- CONSIGNE DE TRAVAIL A
Recopiez le passage du texte sur la prévention du génocide qui va de « À son arrivée » à « responsabilité de protéger. ».
- CONSIGNE DE TRAVAIL B
Traduisez en anglais cette phrase du texte sur la prévention du génocide : « Dans ce rapport, il souligne le risque accru de violence sectaire. »
- CONSIGNE DE TRAVAIL C
Rédigez la suite du texte sur la prévention du génocide, après sa dernière phrase.

Prévention du génocide en 2014 et au-delà: Adama Dieng, conseiller spécial des Nations Unies pour la prévention du génocide

À son arrivée à Ottawa le 25 février dernier, l’honorable Adama Dieng a déclaré que son bureau avait décidé de renforcer son engagement auprès des parlementaires. Pour M. Dieng, les membres du parlement représentent l’entité la plus importante parce qu’ils expriment la volonté du peuple et jouent un rôle important en veillant à ce que le pouvoir exécutif suive la voie de la volonté populaire. Il a cependant indiqué que le défi consiste à amener les parlementaires à s’investir davantage dans la prévention du génocide et à assumer la responsabilité de protéger.

Se fondant sur son expérience, M. Dieng a rappelé aux parlementaires qu’aucun pays ni région ne peut s’estimer à l’abri de crimes masse ou d’un génocide. Pour cette raison, a-t-il dit, il faut demeurer vigilants – les atrocités de masse sont des processus et non des événements singuliers.

Au cours de la séance du GPG, M. Dieng a mentionné que la république centrafricaine suscite de vives inquiétudes. Il a fourni au secrétaire général et à d’autres collègues des Nations Unies un rapport sur la violence et sur l’interaction entre les parties. Dans ce rapport, il souligne le risque accru de violence sectaire. Il met aussi en garde la communauté internationale et invite ses collègues de l’ONU à déterminer les mesures à prendre dans l’immédiat, ainsi que les solutions durables et à long terme. M. Dieng mentionne également que la situation au Soudan est préoccupante. Par ailleurs, son bureau surveille la situation au Myanmar depuis 2009, mais les autorités locales hésitent toujours à le laisser entrer. En Syrie, le bureau du conseiller spécial a organisé, à l’intention des organismes de la société civile, une formation concernant l’après-conflit, car il croit fermement que nous devons y réfléchir dès maintenant.

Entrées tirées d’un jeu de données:
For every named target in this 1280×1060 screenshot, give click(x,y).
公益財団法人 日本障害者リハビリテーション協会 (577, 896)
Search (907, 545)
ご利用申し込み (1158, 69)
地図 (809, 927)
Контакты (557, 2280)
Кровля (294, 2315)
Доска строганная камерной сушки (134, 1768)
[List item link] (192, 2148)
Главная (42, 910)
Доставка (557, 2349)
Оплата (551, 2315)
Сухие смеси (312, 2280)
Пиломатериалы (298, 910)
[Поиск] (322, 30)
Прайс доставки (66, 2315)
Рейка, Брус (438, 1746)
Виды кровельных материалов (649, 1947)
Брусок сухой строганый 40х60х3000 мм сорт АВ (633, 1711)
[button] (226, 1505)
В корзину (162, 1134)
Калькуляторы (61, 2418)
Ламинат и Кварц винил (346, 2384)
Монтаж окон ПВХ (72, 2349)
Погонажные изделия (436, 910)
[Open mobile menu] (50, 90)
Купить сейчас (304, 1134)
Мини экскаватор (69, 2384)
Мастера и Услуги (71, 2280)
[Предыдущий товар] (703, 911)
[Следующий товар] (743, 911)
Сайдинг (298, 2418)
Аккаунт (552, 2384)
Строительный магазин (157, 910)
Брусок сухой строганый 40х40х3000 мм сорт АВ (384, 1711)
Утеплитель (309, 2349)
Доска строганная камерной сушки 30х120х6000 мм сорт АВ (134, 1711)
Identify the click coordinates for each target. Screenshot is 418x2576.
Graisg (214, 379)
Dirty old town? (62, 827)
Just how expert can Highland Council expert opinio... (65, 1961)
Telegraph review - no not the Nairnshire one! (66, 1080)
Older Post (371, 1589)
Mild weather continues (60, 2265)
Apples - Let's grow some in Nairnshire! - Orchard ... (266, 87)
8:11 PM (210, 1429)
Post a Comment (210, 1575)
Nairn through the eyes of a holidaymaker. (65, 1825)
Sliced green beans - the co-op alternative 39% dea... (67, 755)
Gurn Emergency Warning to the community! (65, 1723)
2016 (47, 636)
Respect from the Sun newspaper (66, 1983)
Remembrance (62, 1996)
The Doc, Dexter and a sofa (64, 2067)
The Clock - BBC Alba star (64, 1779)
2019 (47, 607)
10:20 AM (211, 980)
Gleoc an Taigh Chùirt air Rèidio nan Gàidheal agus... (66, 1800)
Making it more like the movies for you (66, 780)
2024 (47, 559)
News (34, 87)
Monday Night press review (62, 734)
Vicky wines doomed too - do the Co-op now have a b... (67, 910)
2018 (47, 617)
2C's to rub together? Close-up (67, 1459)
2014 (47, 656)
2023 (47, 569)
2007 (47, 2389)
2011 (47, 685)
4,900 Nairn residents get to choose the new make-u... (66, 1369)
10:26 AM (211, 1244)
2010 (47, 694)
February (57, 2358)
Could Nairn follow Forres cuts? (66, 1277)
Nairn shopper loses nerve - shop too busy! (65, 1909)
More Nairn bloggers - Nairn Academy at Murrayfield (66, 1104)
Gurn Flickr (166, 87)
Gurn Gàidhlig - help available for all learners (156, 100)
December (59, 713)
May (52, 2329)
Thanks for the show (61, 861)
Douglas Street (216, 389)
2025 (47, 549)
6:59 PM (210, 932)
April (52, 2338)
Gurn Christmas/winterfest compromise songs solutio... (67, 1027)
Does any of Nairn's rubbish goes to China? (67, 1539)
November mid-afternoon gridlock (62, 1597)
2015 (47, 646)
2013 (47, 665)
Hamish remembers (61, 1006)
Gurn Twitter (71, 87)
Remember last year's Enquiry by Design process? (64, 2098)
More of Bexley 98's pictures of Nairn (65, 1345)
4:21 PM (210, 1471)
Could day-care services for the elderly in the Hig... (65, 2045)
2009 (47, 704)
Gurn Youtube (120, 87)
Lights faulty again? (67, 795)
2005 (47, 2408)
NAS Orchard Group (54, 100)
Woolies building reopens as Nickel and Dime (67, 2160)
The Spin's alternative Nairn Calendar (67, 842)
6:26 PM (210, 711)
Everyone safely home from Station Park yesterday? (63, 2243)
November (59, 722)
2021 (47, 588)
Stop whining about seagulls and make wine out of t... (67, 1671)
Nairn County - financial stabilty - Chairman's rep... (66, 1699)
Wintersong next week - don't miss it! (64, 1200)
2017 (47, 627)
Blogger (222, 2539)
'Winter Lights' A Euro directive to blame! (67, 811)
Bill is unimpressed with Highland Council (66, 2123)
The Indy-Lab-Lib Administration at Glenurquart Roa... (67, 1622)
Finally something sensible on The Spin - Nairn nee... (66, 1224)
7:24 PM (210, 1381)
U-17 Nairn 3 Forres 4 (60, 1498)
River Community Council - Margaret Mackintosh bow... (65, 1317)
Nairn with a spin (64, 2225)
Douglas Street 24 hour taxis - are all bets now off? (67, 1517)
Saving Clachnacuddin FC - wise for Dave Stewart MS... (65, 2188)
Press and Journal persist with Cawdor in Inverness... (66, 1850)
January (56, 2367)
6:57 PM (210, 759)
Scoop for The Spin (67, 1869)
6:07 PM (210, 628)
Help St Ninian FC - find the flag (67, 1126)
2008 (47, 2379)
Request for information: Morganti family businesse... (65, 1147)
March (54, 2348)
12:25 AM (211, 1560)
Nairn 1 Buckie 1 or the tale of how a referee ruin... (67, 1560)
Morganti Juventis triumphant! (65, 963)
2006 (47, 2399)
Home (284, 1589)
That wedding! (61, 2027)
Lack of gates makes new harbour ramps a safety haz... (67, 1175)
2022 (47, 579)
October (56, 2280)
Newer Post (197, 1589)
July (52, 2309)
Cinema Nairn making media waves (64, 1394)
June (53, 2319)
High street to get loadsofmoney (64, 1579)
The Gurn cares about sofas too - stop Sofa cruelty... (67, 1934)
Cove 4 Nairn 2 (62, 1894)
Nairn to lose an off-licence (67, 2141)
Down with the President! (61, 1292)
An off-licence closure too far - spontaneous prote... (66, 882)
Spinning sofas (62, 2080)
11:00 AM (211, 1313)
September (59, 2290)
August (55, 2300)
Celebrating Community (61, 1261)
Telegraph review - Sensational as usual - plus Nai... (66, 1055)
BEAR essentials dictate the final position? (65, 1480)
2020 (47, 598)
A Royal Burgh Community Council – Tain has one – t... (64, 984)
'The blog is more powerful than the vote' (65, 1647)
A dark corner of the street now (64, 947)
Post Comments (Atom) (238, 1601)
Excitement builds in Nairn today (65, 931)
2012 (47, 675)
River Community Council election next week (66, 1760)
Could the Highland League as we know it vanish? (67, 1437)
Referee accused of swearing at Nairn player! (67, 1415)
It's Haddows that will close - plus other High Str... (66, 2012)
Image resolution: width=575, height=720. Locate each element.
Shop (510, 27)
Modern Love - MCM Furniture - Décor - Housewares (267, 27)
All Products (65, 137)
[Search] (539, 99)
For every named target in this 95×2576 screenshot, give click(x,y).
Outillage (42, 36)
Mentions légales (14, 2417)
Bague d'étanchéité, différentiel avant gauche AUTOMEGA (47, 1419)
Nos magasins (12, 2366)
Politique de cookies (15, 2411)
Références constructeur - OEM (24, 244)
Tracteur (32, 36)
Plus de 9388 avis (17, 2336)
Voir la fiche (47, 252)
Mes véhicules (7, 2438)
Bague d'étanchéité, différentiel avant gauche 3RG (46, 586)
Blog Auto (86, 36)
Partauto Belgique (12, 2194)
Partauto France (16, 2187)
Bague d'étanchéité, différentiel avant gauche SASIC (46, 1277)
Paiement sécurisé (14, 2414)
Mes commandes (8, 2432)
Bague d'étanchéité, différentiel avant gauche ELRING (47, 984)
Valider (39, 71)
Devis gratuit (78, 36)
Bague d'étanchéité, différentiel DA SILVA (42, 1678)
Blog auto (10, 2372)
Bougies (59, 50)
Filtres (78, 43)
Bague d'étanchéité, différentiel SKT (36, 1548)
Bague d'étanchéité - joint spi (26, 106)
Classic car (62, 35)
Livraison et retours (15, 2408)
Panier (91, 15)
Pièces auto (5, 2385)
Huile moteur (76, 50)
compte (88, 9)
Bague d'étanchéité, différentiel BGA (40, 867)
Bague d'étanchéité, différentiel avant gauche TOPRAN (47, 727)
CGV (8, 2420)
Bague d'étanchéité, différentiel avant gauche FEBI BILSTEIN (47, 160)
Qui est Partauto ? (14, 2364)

- CORRIGÉ ATTENDU A
À son arrivée à Ottawa le 25 février dernier, l’honorable Adama Dieng a déclaré que son bureau avait décidé de renforcer son engagement auprès des parlementaires. Pour M. Dieng, les membres du parlement représentent l’entité la plus importante parce qu’ils expriment la volonté du peuple et jouent un rôle important en veillant à ce que le pouvoir exécutif suive la voie de la volonté populaire. Il a cependant indiqué que le défi consiste à amener les parlementaires à s’investir davantage dans la prévention du génocide et à assumer la responsabilité de protéger.

- CORRIGÉ ATTENDU B
In this report, he stresses the heightened risk of sectarian violence.

- CORRIGÉ ATTENDU C
M. Dieng se réjouit du leadership du sénateur Dallaire et du GPG, qui accordent une priorité à la prévention du génocide et font inscrire cette question au programme politique. Il a déclaré qu’il était temps pour le Canada de songer à institutionnaliser son rôle dans la prévention du génocide et des atrocités de masse, précisant que d’autres pays se sont dotés d’institutions et d’organes nationales qui comptent parmi leurs représentants des membres des ministères de la Défense et de la Justice.